Rindu ingat pernah mendengar obrolan dosen di kantin. Mereka membicarakan menu yang kadang tidak sesuai, atau rasa yang kadang-kadang hambar. Tidak ada buah atau makanan penutup lainnya. Rindu mengingat cooling bag dalam ranselnya, lalu bergegas mengeluarkan benda itu.
"Bapak ...." Kali ini, Rindu mendekati Segara.
"Apa lagi? Sudah selesai revisimu?"
"Belum, Pak, tapi ...." Rindu mengulurkan bawaannya pada Segara. "Bapak makan ini dulu!"
Segara mendongak, memperhatikan wajah Rindu. Matanya melirik cooling bag oranye yang terulur padanya. "Apa itu?"
"Camilan, tapi Bapak mesti makan sekarang!"
Segara menarik napas, lalu meletakkan berkas yang tadi dibaca di meja. Dia mengambil apa yang disodorkan Rindu, lalu mengeluarkan isinya dari tas. Sebuah kotak mika berisi puding cokelat langsung dibuka Segara.

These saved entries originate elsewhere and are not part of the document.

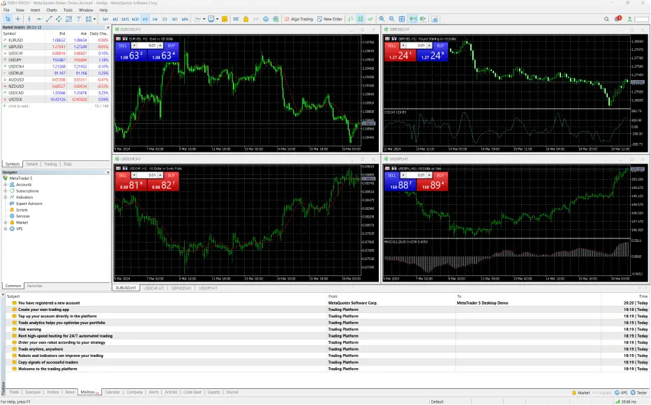
Task: Switch chart timeframe to H4
Action: 155,19
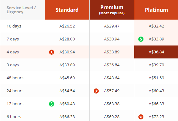Screen dimensions: 178x121
Task: Choose the highlighted A$36.84 Platinum 4 days price
Action: (x=156, y=52)
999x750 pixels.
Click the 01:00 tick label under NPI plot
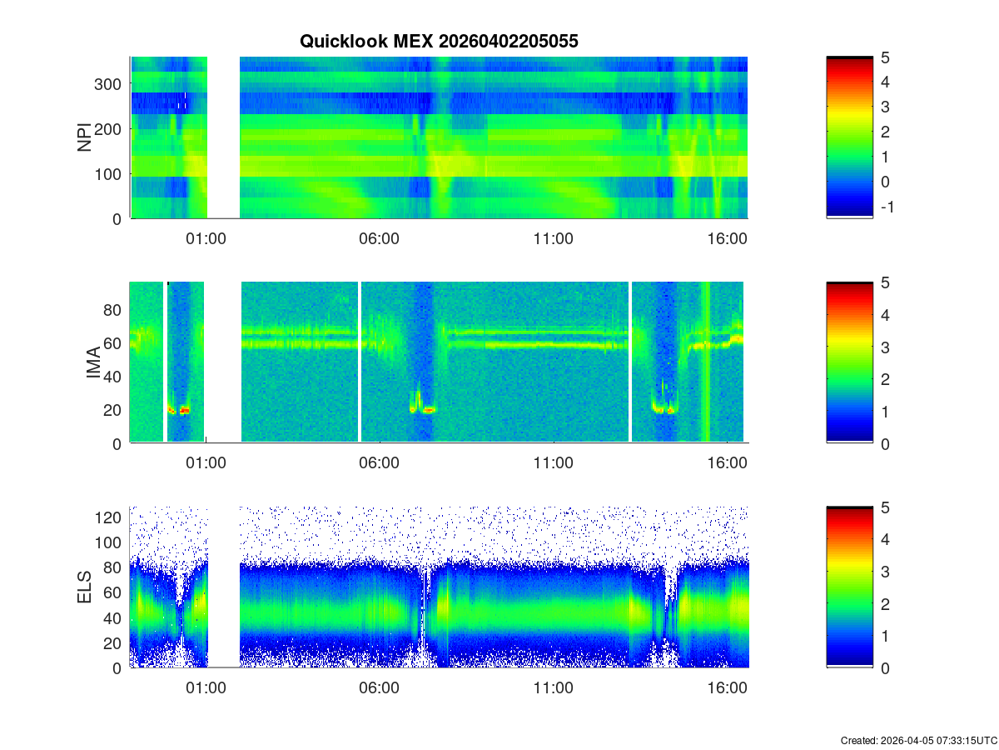(x=206, y=238)
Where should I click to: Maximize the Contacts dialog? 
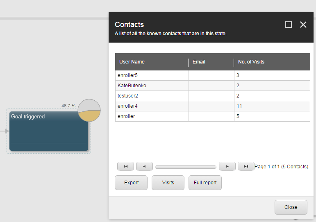289,25
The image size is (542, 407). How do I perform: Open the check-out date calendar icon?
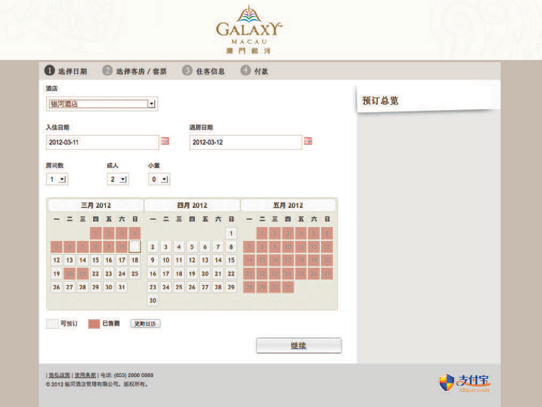click(308, 141)
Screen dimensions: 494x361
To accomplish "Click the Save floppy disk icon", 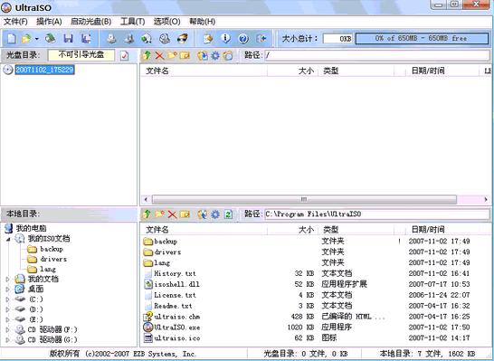I will pos(68,38).
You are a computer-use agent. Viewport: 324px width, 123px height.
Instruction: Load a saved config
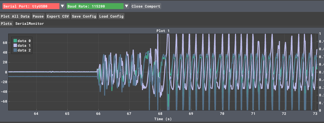click(x=111, y=16)
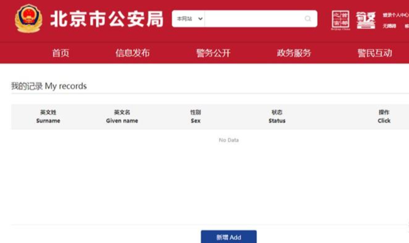Click the 操作 Click column header
Image resolution: width=409 pixels, height=243 pixels.
[x=384, y=117]
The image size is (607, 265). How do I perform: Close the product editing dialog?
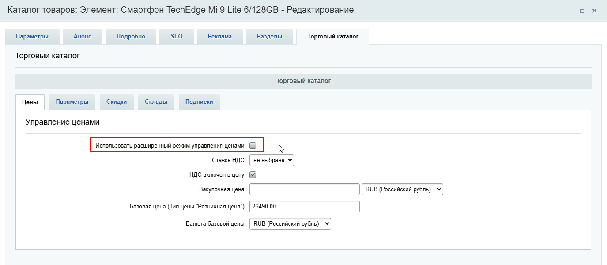pos(594,11)
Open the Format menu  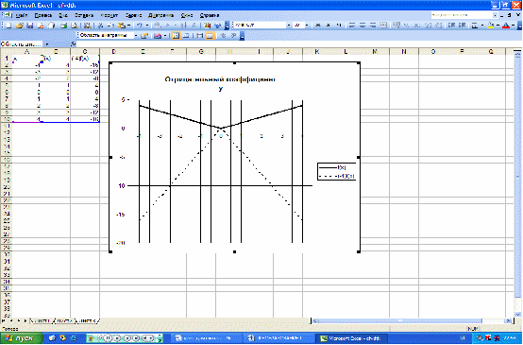pos(110,15)
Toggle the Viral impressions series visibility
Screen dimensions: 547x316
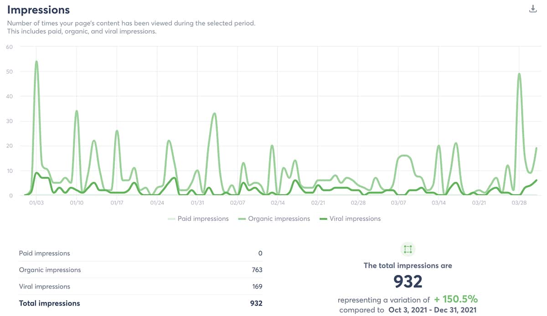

Rindu kembali ke tempat duduknya dan melanjutkan pekerjaan. Dia membaca kalimat demi kalimat, lalu menggantinya dengan kalimat baru sekiranya yang lama kurang enak dibaca. Memperbaiki pekerjaan di dekat Segara itu punya nilai lebih untuk Rindu. Rasanya seperti diberi hati untuk sesuatu yang lebih lagi.
"Beli di mana puding seperti begini?" tanya Segara.
"Beli di kateringnya Mama." Rindu nyengir dengan jawabannya. Setelah itu, barulah dia menoleh dan melihat Segara yang menyendok parutan cokelat.
"Chef-nya lulusan mana?"
"Chef-nya belum lulus kuliah dan sedang terancam DO." Ada kejengkelan yang tiba-tiba muncul di hati Rindu. Memangnya harus chef yang bisa membuat puding sesederhana itu?
"Oh ... kamu ternyata yang bikin?"
Nada geli dalam ucapan Segara membuat Rindu jengkel sendiri. Kemudian, dia paham bahwa dengan apa yang terlihat selama ini, orang tak akan percaya dirinya bisa melakukan apa atau membuat apa. Seperti yang dikatakan tantenya, orang hanya akan menilai dari apa yang terlihat, bukan sebaliknya.
"Khusus puding, memang saya yang buat, tapi PO karena saya sibuk. Ahli masaknya Mama nggak bisa bikin yang begitu."
"Wah, makin cocok jadi istri."
"Kalau mau jadi istri, setidaknya harus punya pacar dulu, Bapak."
Jika di kejadian sebelumnya Rindu dibuat tutup mulut oleh Segara karena disinggung soal cari pacar, sekarang justru dia yang mengangkat topik itu. Dirinya merasa bebas mengatakan apa saja pada Segara. Nyatanya, sang dosen bukanlah pria kaku seperti yang selama ini terlihat.
"Ya sana cari pacar!"
"Boleh nggak jadi pacarnya Bapak saja?"
Memangnya boleh seberani itu, Ndu? Nggak takut diusir kamu?